Low intensity running for long durations increases mitochondria
Hypothetical: Give a Young Running this training theory, and literally have them run with it.
Once a week: Brutally intensive Lactic work, possibly twice a day; medium rep number, low recovery compound lifts (lunge, deadlift, squat, leg press) and/or circuit plyos
Twice a week: High speed, Alactic sprints 20-100m, full recoveries; low repetition, high intensity compound lifts, plyos and explosive lifts like power cleans, jump squats, weighted broad jumps, etc.

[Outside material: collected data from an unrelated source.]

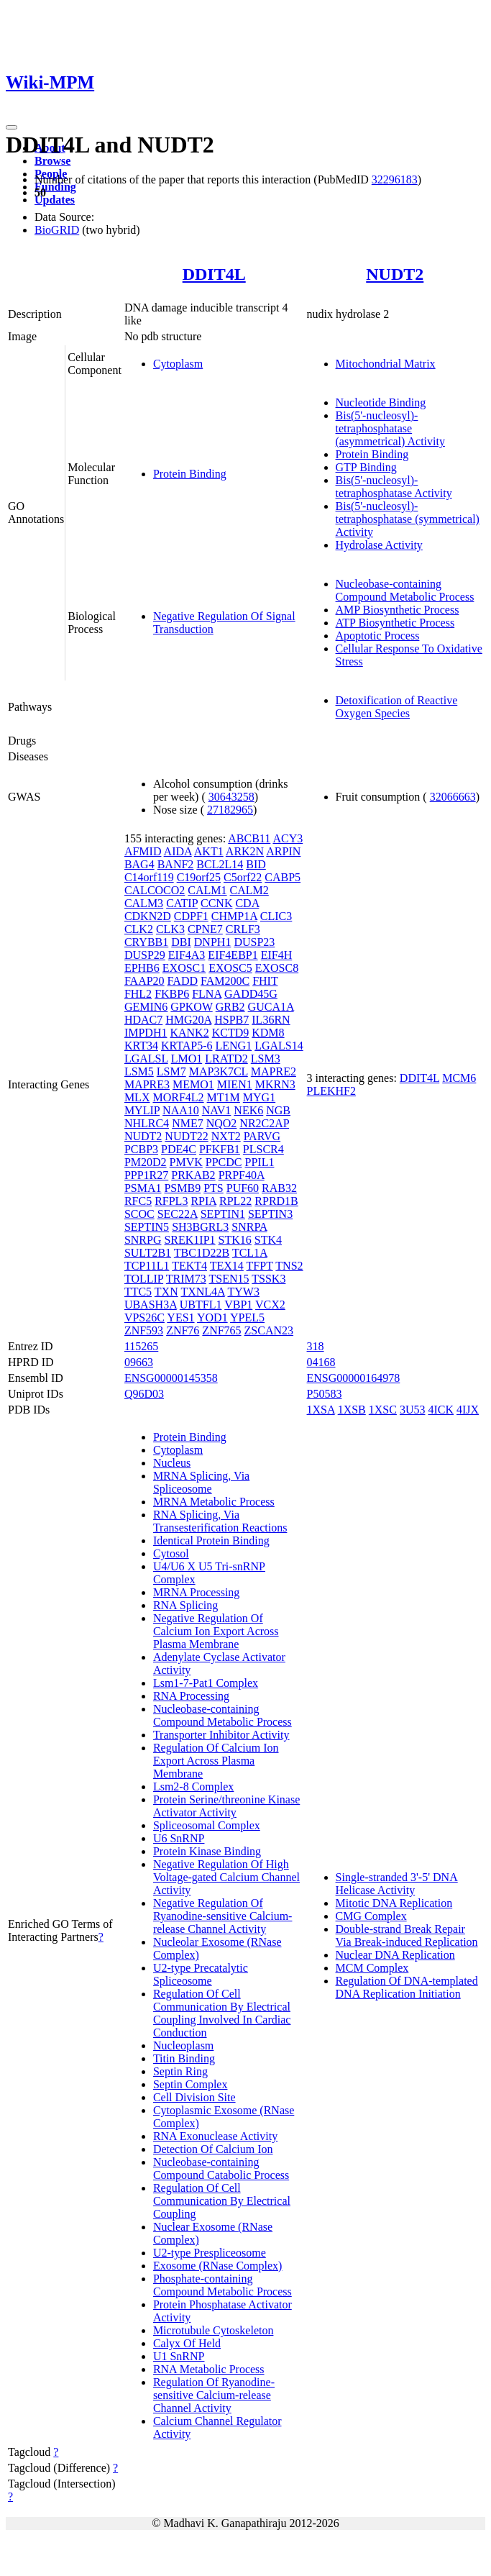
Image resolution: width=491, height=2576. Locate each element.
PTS (213, 1188)
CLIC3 (276, 916)
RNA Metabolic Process (209, 2369)
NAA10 (180, 1110)
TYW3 (243, 1291)
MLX (137, 1097)
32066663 (453, 797)
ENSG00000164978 (353, 1378)
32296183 (395, 179)
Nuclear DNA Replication (395, 1955)
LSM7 (171, 1071)
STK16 (235, 1240)
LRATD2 (226, 1058)
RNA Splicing (185, 1605)
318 (315, 1346)
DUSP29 (144, 955)
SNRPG (143, 1240)
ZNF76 (182, 1330)
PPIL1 (260, 1162)
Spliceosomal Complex (206, 1825)
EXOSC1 (184, 968)
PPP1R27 (146, 1175)
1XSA (321, 1409)
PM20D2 (145, 1162)
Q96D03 (144, 1394)
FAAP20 (144, 981)
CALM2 (249, 890)
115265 (141, 1346)
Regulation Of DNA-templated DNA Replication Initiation (407, 1987)
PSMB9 (182, 1188)
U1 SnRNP (179, 2356)
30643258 (231, 797)
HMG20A (188, 1020)
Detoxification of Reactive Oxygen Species (397, 706)
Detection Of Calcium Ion (213, 2149)
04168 (321, 1362)
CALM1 (207, 890)
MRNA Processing (196, 1592)
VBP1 (238, 1304)
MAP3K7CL (218, 1071)
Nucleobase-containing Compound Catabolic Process (221, 2168)
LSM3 (265, 1058)
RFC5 (138, 1201)
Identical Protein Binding (211, 1540)
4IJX (467, 1409)
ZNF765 (221, 1330)
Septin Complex (190, 2084)
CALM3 (143, 903)
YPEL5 (247, 1317)
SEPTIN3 (270, 1214)
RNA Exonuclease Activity (215, 2136)
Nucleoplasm (183, 2045)
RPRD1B (276, 1201)
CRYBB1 (146, 942)
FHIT (264, 981)
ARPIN (283, 851)
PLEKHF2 (331, 1091)
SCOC (139, 1214)
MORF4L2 (177, 1097)
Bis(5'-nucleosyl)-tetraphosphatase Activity (394, 486)
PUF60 (242, 1188)
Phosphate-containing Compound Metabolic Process (222, 2285)
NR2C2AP (264, 1123)
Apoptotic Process (378, 635)
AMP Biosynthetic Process (397, 610)
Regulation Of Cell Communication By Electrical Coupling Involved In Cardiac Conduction (222, 2013)
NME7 (187, 1123)
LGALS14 (278, 1045)
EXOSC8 (276, 968)
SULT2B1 (147, 1253)
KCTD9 (230, 1033)
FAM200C (225, 981)
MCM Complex (372, 1968)
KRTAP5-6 (187, 1045)
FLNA (206, 994)
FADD (183, 981)
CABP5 (282, 877)
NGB (278, 1110)
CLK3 (170, 929)
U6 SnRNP (179, 1838)
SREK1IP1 (189, 1240)
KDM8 (268, 1033)
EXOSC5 (230, 968)
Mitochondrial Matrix (386, 364)
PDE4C (178, 1149)
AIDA (178, 851)
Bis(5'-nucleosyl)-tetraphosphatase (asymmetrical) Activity (390, 428)
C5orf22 (243, 877)
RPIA (203, 1201)
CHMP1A (234, 916)
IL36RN (271, 1020)
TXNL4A (202, 1291)
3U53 (413, 1409)
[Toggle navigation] (11, 127)
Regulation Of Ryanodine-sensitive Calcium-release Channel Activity (214, 2395)
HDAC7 (143, 1020)
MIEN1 (234, 1084)
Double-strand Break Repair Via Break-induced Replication (407, 1935)
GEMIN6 (146, 1007)
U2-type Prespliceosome (209, 2253)
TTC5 (138, 1291)
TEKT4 (189, 1266)
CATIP (182, 903)
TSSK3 (268, 1279)
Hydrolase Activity (379, 545)
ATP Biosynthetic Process (395, 622)
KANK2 (189, 1033)
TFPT (260, 1266)
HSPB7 (231, 1020)
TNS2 (289, 1266)
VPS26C (144, 1317)
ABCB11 (249, 838)
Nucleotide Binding (381, 402)
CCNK (216, 903)
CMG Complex (371, 1916)
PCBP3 (141, 1149)
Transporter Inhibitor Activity (221, 1735)
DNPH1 (212, 942)
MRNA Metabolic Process (214, 1502)
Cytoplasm (178, 364)
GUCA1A (271, 1007)
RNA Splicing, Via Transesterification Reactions (220, 1521)
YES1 (180, 1317)
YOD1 (212, 1317)
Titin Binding (184, 2058)
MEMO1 (193, 1084)
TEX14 (227, 1266)
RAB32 (279, 1188)
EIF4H (277, 955)
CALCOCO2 (154, 890)
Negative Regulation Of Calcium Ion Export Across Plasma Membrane (216, 1631)
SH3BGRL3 (200, 1227)
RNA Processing (191, 1696)
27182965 (230, 810)
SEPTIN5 (146, 1227)
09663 (138, 1362)
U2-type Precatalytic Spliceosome (200, 1974)
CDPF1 (191, 916)
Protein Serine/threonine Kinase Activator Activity (226, 1806)
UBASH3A (150, 1304)
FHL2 (138, 994)
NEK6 (248, 1110)
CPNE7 (205, 929)
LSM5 (139, 1071)
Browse (52, 161)
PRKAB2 (193, 1175)
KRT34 (141, 1045)
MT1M (223, 1097)
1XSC (383, 1409)
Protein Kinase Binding (207, 1851)
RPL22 (235, 1201)
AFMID (143, 851)
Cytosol (171, 1553)
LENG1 (233, 1045)
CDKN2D (147, 916)
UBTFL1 (201, 1304)
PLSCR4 (263, 1149)
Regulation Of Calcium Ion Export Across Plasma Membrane (216, 1761)
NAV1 (216, 1110)
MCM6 (459, 1078)
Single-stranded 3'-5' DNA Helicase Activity (397, 1883)
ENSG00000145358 (171, 1378)
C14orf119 (149, 877)
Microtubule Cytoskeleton (213, 2330)
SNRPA (249, 1227)
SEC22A (177, 1214)
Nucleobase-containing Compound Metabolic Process (405, 590)
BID (256, 864)
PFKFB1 (219, 1149)
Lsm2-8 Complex (193, 1786)
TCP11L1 (147, 1266)
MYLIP (142, 1110)
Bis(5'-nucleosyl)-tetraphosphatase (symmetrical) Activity (407, 519)
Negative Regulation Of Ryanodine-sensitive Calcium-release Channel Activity (223, 1916)
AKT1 (209, 851)
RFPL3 (171, 1201)
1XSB (352, 1409)
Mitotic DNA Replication (394, 1903)
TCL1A (249, 1253)
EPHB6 (142, 968)
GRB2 (230, 1007)
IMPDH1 (146, 1033)
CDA (247, 903)
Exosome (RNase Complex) (218, 2265)
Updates (55, 200)
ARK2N (245, 851)
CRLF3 (243, 929)
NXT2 (226, 1136)
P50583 (324, 1394)
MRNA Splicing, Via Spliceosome (201, 1482)
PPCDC (224, 1162)
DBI (181, 942)
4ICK (441, 1409)
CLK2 (138, 929)
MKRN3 (275, 1084)
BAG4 (139, 864)
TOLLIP (143, 1279)
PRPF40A (242, 1175)
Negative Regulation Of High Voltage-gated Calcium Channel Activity (226, 1877)
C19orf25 (199, 877)
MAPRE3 (147, 1084)
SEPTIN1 (223, 1214)
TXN (166, 1291)
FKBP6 (172, 994)
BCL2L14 (219, 864)
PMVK (186, 1162)
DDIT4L (214, 274)
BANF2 (175, 864)
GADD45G (250, 994)
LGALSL (146, 1058)
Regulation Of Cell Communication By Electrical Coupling (221, 2201)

3-4 times a week: Very low intensity running; as slow as necessary to recover from workouts; practice running as mechanically "perfect" and efficient as possible; run as fast as you like on days you are feeling well, just so long as you do not feel the slightest burning in legs or shortness of breath; let's say anywhere from 6:30-10:00 pace for extended periods of time (2,3,4? hours daily, maybe broken up throughout day)
Is there any reason this would not produce a quality result at any distance 400m or greater?